1. In this reference under Section 256(1) of the Income-tax Act, 1961, for the assessment year 1982-83, the following question of law has been referred to this court:
"Whether, on the facts and in the circumstances of the case, the income of the health centre owned by the assessee is exempt under Section 10(22A) of the Income-tax Act, 1961 ?"
The facts leading to this reference are stated hereinafter :
The assessee was registered under Section 25 of the Companies Act, 1956, on December 23, 1971. It is engaged in running a health centre for the benefit of persons suffering from illness or requiring medical attention or rehabilitation. It also derives income from business in contracts. It appeared that the assessee was being treated as a charitable institution and its income was being exempted under Section 11 of the Act. During the year under consideration, the income-tax Officer held that the assessee was not entitled to the exemption under Section 11 of the Act because the provisions of Section 13(2) of the Act were infringed. The assessee had also claimed, alternatively, exemption under Section 10(22A) of the Act in respect of income derived from the health centre. The Income-tax Officer denied this exemption also on the ground that the assessee had utilised the surplus of the health centre for creating a fund to be used for future health centres. In that view of the matter, the Income-tax Officer denied exemption to the assessee and made the assessment accordingly.

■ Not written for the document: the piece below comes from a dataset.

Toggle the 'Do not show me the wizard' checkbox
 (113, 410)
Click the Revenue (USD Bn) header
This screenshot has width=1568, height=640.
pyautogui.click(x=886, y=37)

The assessee appealed to the Commissioner of Income-tax (Appeals) and contended that the Income-tax Officer erred in his decision. The Commissioner of Income-tax (Appeals) considered the contentions of the assessee and held that the health centre run by the assessee was entitled to the exemption under Section 10(22A) of the Act because the surplus of the health centre had been utilised for purchasing land and medical equipment and the land was intended to be used for setting up another health centre.
2. The Department appealed to the Tribunal and contended that the Commissioner of Income-tax (Appeals) erred in his decision. It was urged that the assessee was doing business in contract work and the income from the health centre as well as the contract business was mixed up and a common income and expenditure account had been drawn up. There was no separate balance-sheet for the health centre even though a separate income and expenditure account had been drawn up for the health centre showing a surplus of Rs. 3,70,279. The said surplus of the health centre was adjusted against the deficit of the business income so that it was not utilised for any philanthropic purposes. There were separate rules and regulations for the health centre. Hence, it was urged that the decision of the Commissioner of Income-tax (Appeals) deserved to be reversed.
3. The Tribunal held that the accumulated amount has been spent towards its philanthropic objects of establishing another health centre and, accordingly, the Tribunal confirmed the order of the Commissioner of Income-tax (Appeals) that the income from the health centre of the assessee is exempted under Section 10(22A) of the Act
4. Before us, the Revenue reiterated the contentions raised before the Tribunal.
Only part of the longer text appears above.